I used NetworkX to visualise the graph, with no line colours and a randomised layout. Only the stations and their connections are displayed.

The tube map imported as a graph and visualised using NetworkX

The tube map imported as a graph and visualised using NetworkX.

Animating pathfinding algorithms

Although NetworkX provides a smörgåsbord of shortest path algorithms, since during their execution I wanted to have custom code to hide / show stations, I had to roll my own.

Initially all stations’ visibility is set to hidden. For each station visited, the algorithm changes the SVG’s grouped station element with the relevant ID to visible.
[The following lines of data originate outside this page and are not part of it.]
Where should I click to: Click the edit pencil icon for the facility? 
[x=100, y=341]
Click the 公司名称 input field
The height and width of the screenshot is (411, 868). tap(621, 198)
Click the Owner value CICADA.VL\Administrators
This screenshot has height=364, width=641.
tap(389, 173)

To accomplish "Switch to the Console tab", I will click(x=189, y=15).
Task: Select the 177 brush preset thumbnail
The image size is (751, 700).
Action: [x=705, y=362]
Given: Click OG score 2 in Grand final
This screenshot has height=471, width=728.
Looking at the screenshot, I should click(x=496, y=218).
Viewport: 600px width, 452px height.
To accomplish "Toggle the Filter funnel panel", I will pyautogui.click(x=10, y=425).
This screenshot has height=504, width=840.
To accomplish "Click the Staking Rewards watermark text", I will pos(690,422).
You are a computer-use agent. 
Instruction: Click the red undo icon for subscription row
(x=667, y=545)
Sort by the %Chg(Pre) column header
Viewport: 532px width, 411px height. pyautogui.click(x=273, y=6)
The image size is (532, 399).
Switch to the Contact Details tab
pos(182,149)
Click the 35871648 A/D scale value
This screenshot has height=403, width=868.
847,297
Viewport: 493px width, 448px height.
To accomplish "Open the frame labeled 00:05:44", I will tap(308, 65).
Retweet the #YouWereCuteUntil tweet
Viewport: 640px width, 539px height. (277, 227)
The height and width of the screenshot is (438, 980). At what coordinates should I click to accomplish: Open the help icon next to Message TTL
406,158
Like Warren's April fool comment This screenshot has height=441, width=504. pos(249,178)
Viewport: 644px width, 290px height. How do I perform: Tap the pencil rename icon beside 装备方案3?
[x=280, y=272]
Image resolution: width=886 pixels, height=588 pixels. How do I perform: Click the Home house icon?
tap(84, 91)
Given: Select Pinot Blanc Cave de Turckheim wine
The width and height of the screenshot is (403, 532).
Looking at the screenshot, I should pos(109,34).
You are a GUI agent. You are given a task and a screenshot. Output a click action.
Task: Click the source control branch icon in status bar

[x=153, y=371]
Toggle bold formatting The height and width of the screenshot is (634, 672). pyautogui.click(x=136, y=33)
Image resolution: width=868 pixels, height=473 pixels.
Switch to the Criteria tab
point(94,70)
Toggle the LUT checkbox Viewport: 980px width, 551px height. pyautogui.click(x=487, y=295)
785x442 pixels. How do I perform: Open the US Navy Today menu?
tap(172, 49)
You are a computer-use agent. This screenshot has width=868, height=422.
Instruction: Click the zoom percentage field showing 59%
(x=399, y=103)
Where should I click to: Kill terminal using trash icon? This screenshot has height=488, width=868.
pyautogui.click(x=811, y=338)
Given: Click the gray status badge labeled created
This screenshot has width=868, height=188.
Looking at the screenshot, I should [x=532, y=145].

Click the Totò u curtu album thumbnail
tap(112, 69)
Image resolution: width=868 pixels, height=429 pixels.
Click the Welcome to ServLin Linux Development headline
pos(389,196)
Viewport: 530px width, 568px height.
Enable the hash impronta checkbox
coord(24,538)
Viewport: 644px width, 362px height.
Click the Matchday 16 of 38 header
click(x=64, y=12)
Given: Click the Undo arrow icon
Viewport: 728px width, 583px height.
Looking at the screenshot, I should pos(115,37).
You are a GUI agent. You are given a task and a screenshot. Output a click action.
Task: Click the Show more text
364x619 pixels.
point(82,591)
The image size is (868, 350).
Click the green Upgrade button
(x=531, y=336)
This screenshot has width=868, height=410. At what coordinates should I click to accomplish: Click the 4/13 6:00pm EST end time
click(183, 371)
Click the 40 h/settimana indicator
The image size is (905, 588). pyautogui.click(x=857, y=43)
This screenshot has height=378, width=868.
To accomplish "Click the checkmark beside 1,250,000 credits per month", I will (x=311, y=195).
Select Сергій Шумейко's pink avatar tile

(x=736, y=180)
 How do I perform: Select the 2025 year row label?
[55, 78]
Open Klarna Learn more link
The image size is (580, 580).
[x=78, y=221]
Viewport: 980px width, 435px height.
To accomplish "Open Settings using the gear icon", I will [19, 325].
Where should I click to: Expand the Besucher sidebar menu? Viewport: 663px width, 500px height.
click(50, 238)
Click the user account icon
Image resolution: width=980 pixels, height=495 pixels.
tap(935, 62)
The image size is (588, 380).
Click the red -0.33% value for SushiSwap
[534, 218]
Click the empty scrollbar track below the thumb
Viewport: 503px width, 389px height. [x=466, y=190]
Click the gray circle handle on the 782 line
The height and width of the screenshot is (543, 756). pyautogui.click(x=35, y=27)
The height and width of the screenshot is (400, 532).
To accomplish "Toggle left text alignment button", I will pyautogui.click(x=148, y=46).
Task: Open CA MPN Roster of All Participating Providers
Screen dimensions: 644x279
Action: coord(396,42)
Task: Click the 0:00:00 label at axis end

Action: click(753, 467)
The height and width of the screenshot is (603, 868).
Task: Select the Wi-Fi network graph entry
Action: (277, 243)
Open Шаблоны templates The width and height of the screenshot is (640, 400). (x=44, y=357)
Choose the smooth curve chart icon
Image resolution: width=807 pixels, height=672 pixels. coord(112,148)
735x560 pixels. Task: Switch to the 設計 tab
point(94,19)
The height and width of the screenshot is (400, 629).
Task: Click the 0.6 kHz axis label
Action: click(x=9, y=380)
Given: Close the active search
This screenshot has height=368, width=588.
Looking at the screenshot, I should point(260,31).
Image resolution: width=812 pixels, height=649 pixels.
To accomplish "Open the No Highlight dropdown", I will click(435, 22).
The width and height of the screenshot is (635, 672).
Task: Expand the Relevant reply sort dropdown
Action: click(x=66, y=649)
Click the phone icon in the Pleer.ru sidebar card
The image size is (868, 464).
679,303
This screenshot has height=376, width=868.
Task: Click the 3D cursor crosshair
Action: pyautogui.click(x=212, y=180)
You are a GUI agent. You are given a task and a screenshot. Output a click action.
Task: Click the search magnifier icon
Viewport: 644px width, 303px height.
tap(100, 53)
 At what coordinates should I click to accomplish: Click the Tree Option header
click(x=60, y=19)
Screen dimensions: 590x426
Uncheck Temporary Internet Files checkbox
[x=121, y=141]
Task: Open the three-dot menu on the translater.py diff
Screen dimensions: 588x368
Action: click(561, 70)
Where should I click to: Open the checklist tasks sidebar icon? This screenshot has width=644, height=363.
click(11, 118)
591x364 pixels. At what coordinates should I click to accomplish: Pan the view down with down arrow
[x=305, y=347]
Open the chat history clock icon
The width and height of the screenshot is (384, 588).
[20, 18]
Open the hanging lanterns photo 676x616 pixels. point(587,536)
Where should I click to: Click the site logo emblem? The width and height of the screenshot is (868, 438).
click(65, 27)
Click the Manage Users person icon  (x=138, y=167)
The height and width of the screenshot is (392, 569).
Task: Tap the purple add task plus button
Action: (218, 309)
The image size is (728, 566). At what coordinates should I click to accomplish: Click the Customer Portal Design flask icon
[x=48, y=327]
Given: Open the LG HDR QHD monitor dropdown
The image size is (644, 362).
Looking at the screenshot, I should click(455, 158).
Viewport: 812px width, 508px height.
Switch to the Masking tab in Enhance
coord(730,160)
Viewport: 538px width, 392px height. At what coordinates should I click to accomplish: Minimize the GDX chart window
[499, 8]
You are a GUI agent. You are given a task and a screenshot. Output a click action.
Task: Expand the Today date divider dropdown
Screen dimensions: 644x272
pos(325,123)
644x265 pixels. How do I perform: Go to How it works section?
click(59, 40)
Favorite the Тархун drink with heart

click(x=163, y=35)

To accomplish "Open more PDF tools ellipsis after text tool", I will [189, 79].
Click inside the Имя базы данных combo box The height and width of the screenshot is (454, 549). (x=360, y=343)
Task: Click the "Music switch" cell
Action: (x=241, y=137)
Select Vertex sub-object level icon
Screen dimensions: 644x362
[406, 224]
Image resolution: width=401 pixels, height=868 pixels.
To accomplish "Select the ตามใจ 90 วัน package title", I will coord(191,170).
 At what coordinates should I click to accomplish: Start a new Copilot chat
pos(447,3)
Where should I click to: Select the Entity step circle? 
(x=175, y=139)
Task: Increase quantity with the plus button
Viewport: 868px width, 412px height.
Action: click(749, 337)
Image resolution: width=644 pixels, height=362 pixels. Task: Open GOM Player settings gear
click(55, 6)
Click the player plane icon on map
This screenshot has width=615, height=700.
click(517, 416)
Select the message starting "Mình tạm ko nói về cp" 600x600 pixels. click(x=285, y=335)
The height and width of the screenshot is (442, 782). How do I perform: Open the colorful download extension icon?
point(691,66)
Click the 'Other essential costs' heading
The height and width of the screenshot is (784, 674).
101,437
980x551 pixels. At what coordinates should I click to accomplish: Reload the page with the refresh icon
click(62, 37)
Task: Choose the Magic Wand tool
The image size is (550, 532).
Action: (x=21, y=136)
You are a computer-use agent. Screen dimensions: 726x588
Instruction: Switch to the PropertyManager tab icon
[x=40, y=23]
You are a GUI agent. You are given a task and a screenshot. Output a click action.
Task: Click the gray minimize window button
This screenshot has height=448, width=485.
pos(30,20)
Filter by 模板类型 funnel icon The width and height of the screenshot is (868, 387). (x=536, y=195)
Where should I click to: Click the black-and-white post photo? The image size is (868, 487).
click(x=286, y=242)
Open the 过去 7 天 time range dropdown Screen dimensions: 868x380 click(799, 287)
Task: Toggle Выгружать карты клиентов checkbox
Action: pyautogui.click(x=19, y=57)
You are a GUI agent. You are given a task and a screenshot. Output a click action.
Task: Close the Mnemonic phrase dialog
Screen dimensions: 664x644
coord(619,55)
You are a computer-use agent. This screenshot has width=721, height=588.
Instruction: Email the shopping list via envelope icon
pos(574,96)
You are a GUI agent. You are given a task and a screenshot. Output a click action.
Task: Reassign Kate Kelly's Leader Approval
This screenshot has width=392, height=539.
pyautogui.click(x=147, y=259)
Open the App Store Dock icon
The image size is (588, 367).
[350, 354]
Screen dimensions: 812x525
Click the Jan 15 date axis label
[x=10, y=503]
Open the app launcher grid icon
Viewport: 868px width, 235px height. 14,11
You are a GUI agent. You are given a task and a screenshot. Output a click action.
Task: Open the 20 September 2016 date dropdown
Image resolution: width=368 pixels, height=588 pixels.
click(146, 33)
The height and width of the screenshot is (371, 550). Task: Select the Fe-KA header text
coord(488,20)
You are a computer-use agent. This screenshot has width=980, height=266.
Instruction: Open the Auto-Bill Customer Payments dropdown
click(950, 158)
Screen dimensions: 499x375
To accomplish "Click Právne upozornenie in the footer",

Once the shortest path is found, all visited stations are dimmed and as the algorithm retraces its steps, it returns those stations that are on the path to full opacity.

For each of the changes to the SVG described above, a copy of the SVG file is made, thus generating a frame. It amounts to one frame per station plus some more for displaying the shortest path. FFMPEG, if compiled with SVG support (and usually it is) can natively take in the SVG ‘frames’ and output them into an video format.

ffmpeg -r 10 -i out/frames/%05d.svg -vf format=yuv420p out/animation.mp4

This process involved plenty of research on the internet and the sources are too many to feasibly list here (Stack Overflow is a godsend). All my source code for the project is available on GitHub.